▶ [ACTIVITY] Since the pictures are not wanted, copy only the text of every record exactly.

▶ [EXERCISE MATERIAL]

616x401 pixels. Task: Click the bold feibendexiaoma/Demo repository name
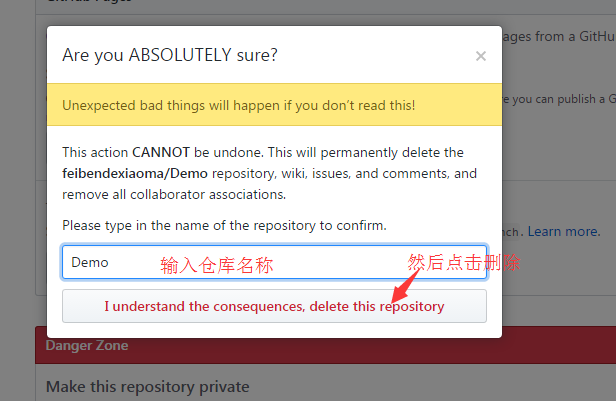point(135,174)
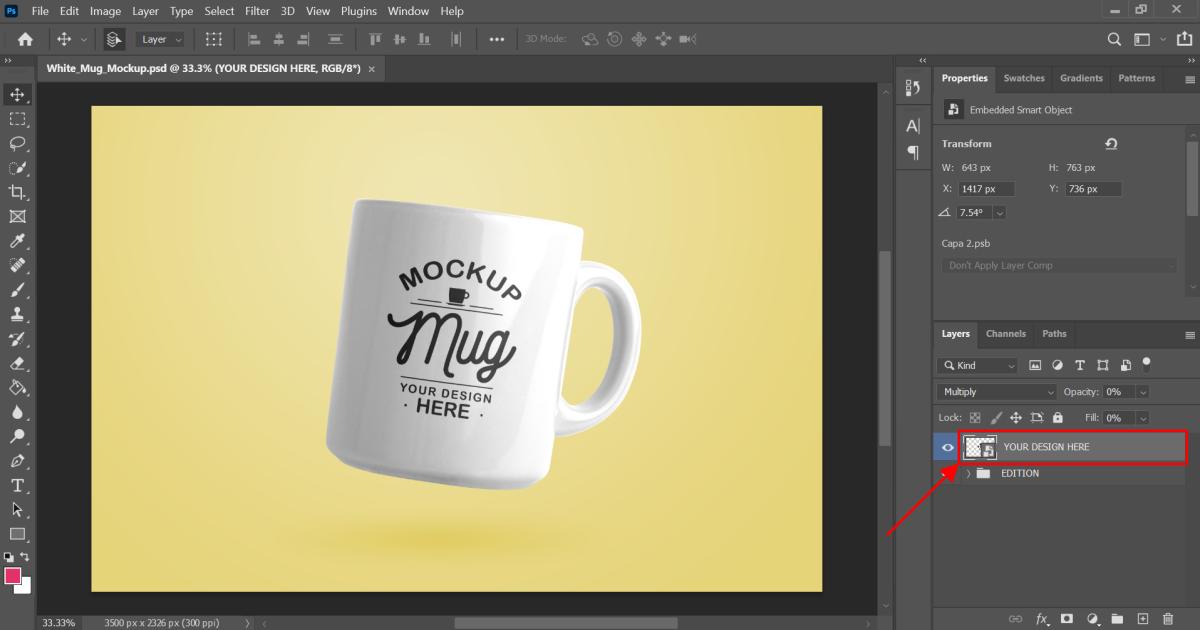Viewport: 1200px width, 630px height.
Task: Click the Home button in options bar
Action: coord(25,39)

▶ [OUTPUT OF THE TASK]
616x401 pixels. Task: Click the bold feibendexiaoma/Demo repository name
point(135,174)
Viewport: 1200px width, 630px height.
Task: Click the Home button in options bar
Action: coord(25,39)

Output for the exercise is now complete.